MATERIAL FOR THIS EXERCISE:
▬▬▬

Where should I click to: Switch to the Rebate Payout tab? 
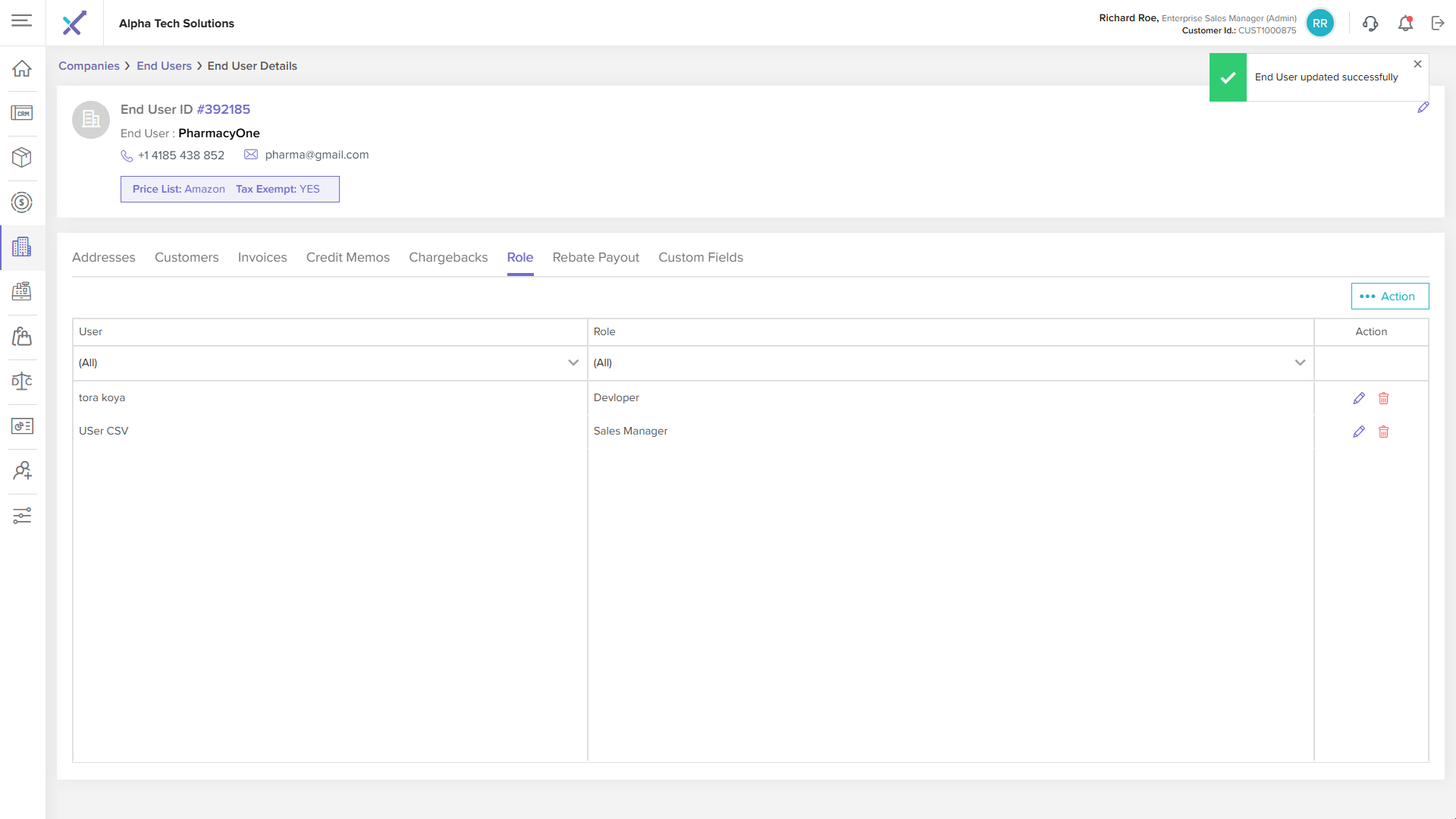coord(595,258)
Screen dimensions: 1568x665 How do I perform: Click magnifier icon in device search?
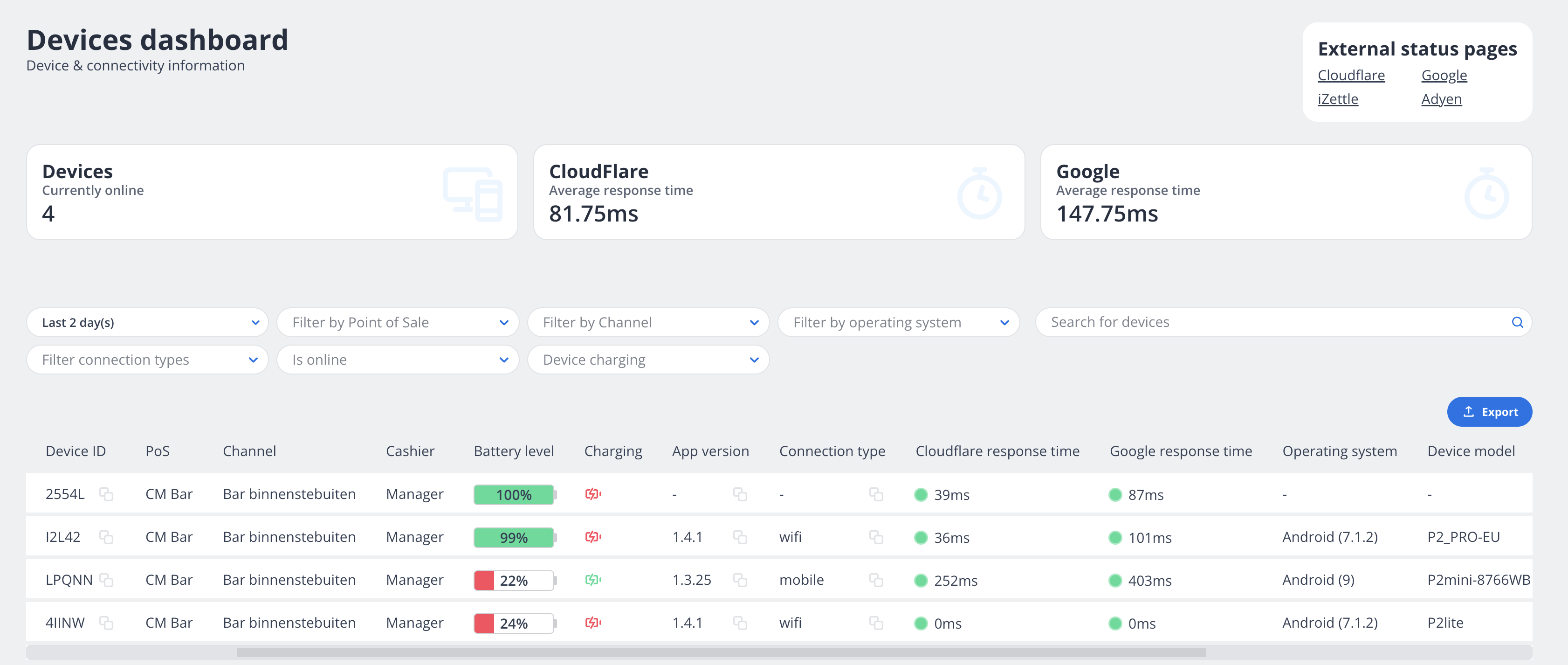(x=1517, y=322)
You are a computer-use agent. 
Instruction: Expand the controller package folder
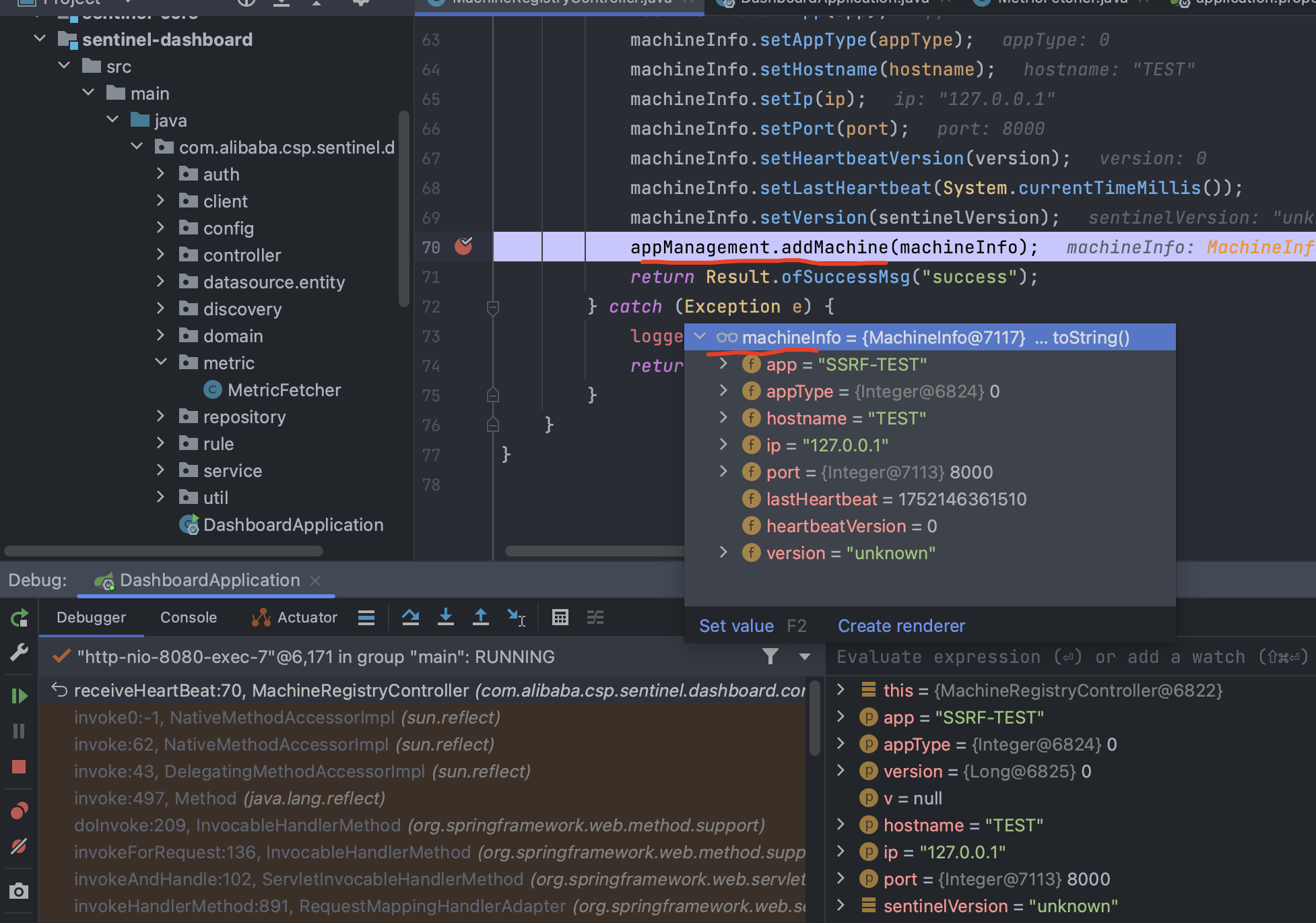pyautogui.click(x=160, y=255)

▬▬▬

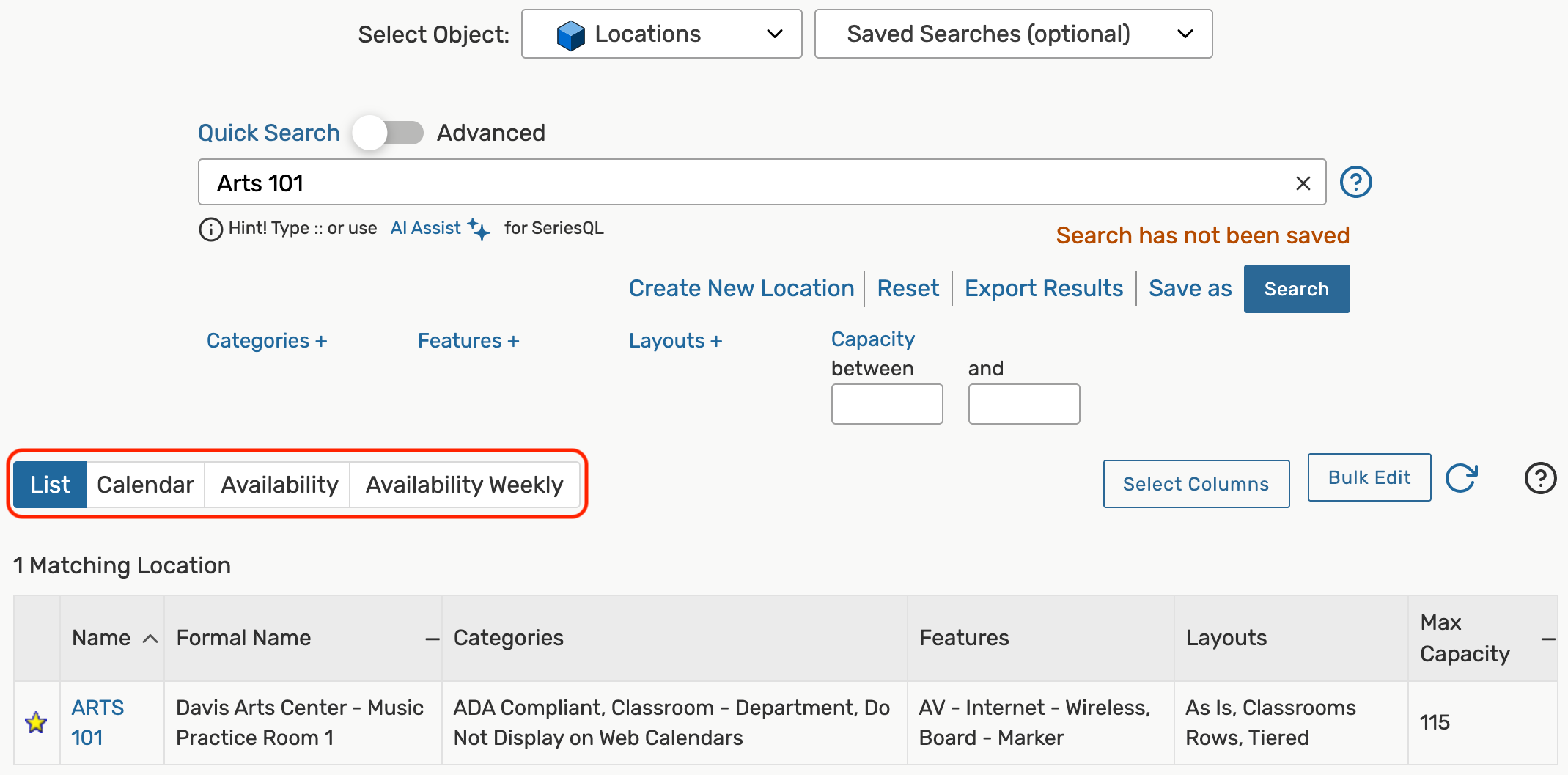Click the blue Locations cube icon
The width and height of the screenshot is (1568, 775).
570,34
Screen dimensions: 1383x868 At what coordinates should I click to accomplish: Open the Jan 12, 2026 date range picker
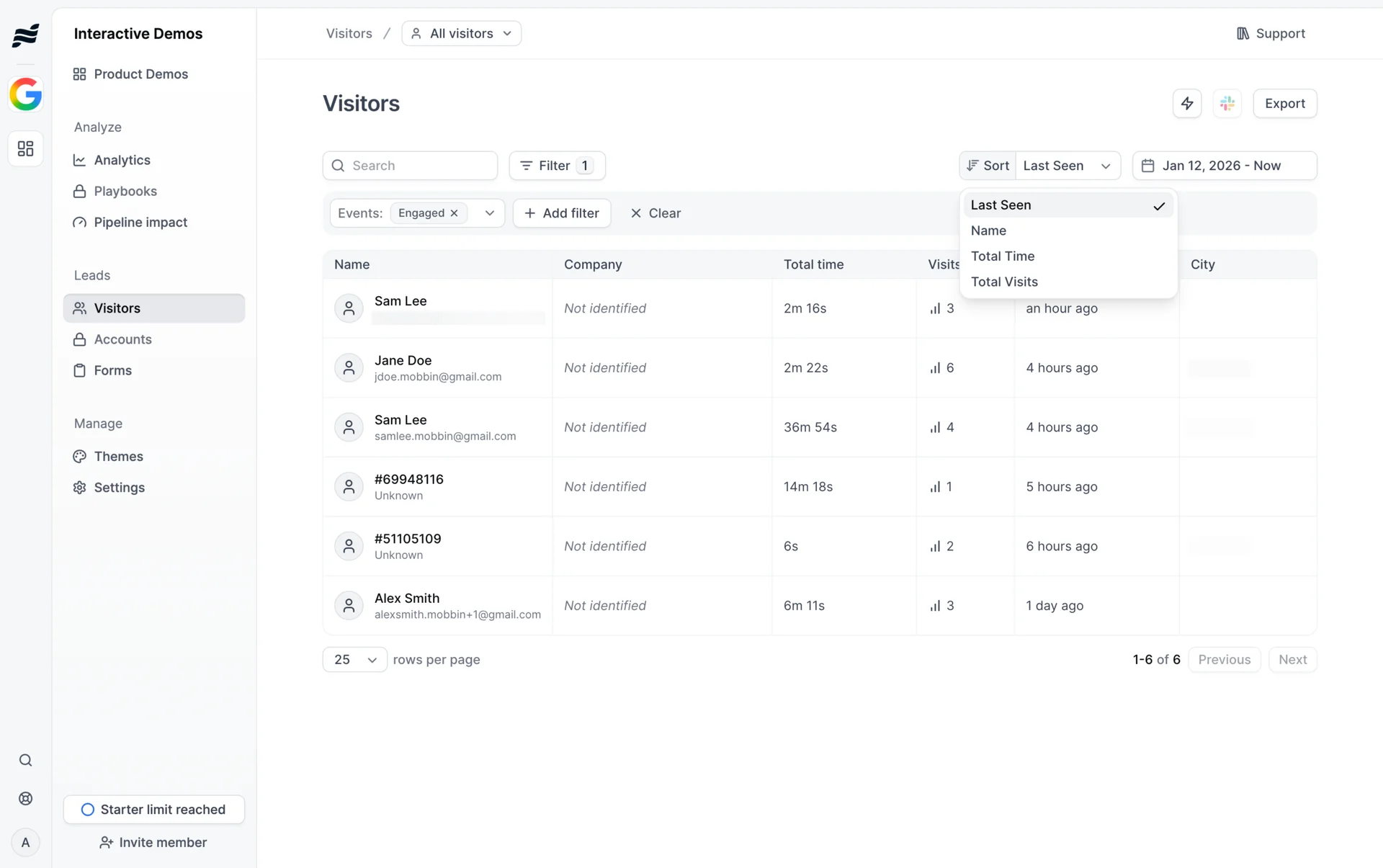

▬▬▬

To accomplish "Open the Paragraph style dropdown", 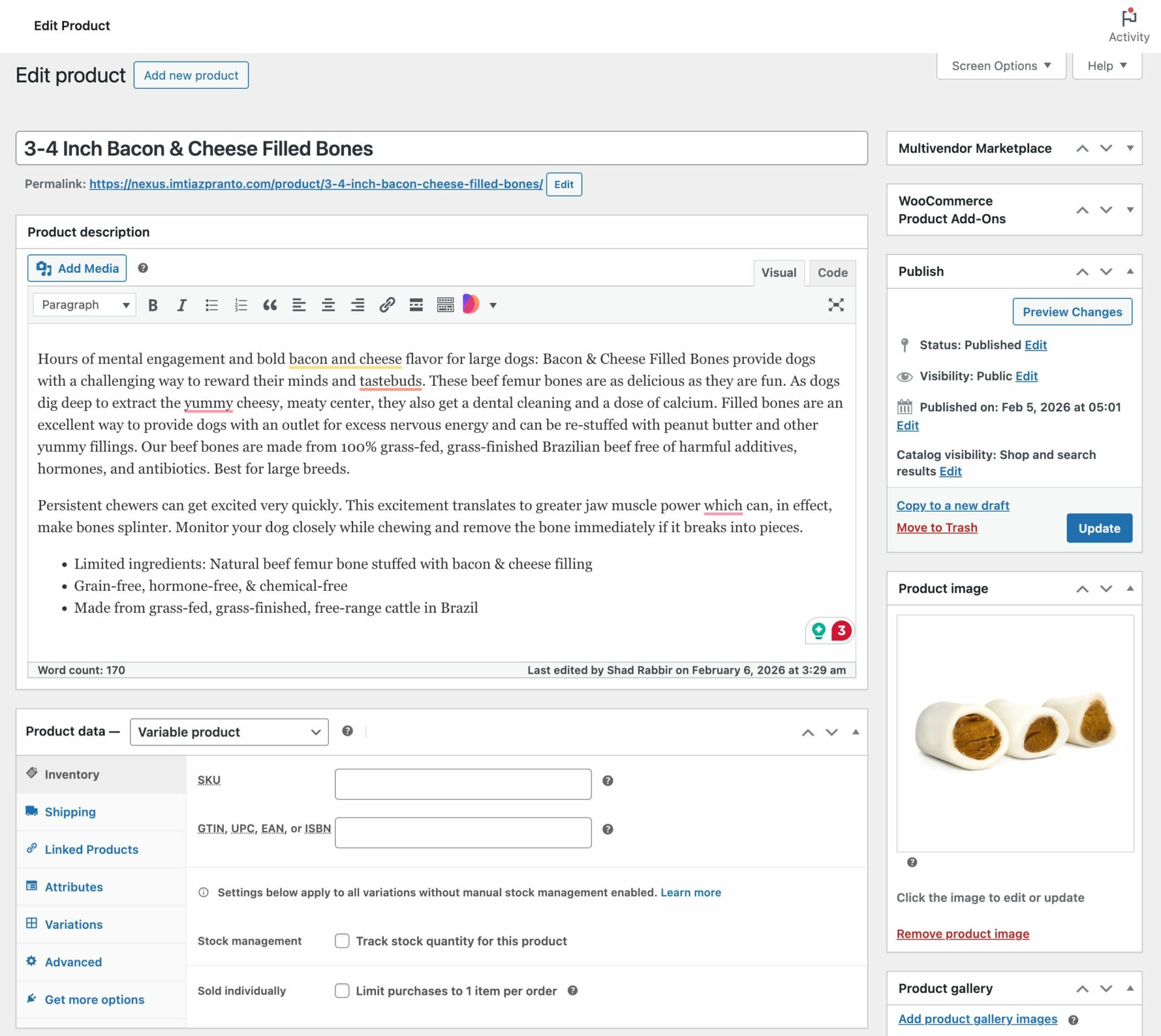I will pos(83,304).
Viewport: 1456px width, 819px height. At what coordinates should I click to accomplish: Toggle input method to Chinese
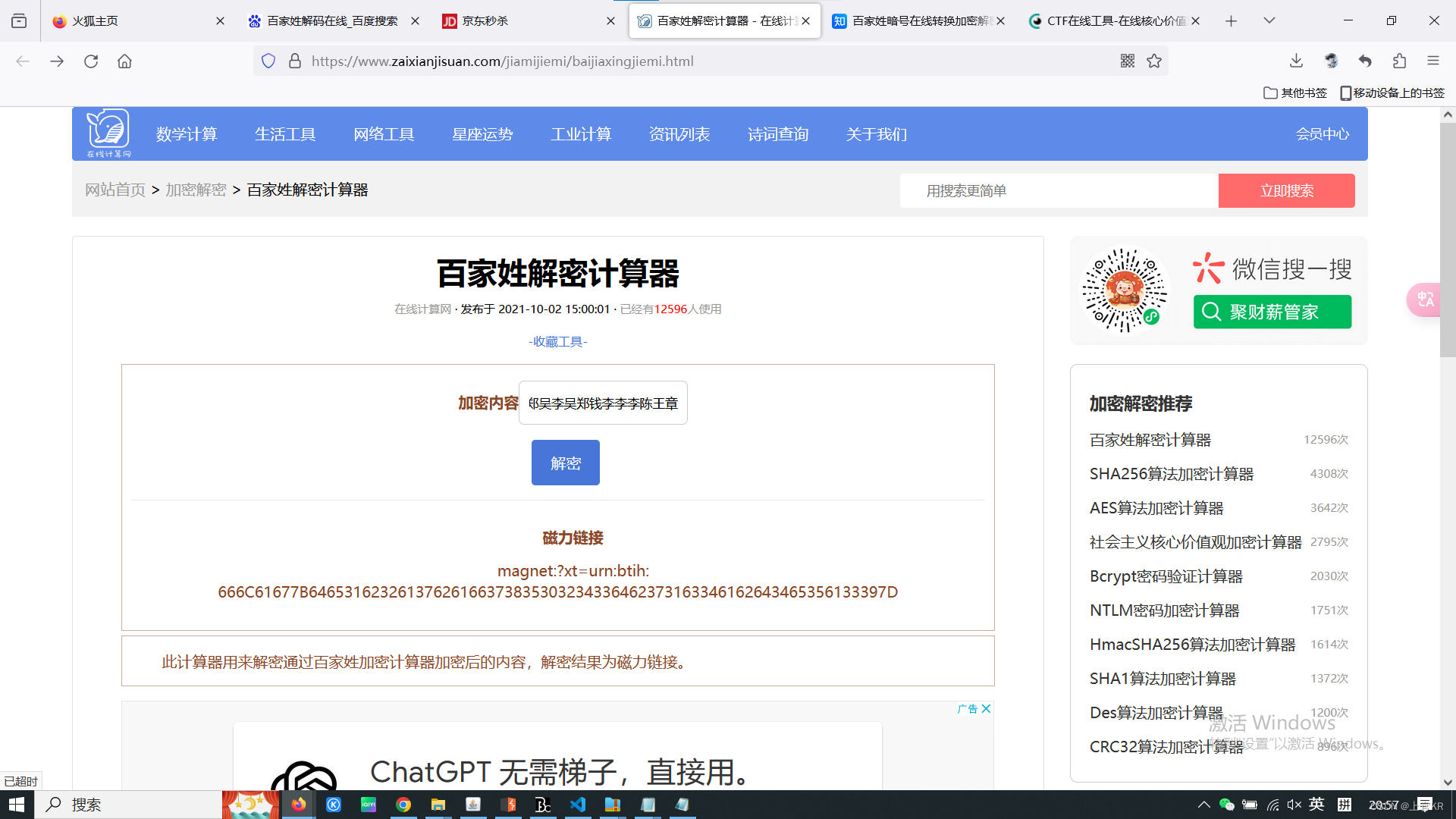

▬▬▬

TRY IT:
In the material above, find each line containing the word "what" and copy it.

TASK RESPONSE:
Screen dimensions: 1383x868 At what coordinates should I click to accomplish: Open the Jan 12, 2026 date range picker
Viewport: 1456px width, 819px height. At what coordinates should I click to accomplish: Toggle input method to Chinese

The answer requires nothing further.